# Exercise goal
Within the entries below, every line containing "Cruises" is to be copied.
------ Supplied data ------
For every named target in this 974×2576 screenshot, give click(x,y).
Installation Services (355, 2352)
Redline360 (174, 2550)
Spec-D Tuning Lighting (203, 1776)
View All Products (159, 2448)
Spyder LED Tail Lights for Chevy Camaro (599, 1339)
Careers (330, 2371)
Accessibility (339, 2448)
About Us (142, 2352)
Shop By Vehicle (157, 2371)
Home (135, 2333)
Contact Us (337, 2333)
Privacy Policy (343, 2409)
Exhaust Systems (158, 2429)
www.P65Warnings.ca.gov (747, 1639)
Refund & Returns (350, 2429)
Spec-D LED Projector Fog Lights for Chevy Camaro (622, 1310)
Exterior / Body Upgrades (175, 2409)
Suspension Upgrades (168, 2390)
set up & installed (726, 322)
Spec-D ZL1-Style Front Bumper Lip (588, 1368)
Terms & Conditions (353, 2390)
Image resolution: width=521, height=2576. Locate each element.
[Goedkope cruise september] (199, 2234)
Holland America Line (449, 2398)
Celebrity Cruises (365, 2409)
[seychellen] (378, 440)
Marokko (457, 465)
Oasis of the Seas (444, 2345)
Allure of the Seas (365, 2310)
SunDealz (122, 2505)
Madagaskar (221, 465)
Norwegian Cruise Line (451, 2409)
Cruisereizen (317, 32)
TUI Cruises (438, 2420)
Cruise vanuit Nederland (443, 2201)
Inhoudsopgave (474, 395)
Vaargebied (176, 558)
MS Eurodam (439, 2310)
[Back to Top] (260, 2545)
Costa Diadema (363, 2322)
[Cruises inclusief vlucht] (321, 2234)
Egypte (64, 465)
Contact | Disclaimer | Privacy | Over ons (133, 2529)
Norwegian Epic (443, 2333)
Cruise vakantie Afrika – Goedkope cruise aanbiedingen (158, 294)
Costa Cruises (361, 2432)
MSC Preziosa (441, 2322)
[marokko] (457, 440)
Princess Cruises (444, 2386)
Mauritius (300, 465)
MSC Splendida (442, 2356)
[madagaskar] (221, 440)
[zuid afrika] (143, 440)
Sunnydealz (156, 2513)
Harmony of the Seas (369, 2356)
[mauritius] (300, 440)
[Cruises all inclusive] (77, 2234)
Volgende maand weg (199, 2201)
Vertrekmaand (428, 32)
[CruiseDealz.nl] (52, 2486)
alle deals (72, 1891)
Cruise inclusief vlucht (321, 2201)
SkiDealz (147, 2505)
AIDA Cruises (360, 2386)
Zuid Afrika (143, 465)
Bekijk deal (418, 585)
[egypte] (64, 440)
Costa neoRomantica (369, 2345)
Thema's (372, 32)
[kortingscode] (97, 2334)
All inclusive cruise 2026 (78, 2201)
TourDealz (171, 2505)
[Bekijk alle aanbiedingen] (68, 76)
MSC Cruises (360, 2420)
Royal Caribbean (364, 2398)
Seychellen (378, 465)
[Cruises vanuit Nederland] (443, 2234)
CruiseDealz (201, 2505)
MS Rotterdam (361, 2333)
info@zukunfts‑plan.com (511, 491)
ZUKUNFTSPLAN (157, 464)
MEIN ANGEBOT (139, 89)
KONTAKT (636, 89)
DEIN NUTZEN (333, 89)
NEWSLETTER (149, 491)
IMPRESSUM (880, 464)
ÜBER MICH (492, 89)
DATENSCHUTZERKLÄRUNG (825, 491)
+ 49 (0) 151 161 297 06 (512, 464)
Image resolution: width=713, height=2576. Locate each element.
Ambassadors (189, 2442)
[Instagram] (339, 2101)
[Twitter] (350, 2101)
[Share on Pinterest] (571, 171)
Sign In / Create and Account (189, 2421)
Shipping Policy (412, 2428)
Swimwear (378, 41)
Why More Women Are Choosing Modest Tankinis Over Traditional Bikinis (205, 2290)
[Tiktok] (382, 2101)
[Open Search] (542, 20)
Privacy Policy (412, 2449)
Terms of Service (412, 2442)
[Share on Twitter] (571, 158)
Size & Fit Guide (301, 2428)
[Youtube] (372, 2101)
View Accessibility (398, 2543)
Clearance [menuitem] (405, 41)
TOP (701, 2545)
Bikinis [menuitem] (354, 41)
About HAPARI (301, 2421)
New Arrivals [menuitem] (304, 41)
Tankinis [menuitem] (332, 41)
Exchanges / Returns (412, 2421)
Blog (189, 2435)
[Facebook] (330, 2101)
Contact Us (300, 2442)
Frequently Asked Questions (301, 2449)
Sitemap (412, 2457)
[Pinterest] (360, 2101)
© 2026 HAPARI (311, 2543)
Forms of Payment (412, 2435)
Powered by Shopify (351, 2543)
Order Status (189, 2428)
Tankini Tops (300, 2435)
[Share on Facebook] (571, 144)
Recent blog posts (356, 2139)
------
# Output for this exercise
Celebrity Cruises (365, 2409)
TUI Cruises (438, 2420)
[Cruises inclusief vlucht] (321, 2234)
Costa Cruises (361, 2432)
Princess Cruises (444, 2386)
[Cruises all inclusive] (77, 2234)
AIDA Cruises (360, 2386)
MSC Cruises (360, 2420)
[Cruises vanuit Nederland] (443, 2234)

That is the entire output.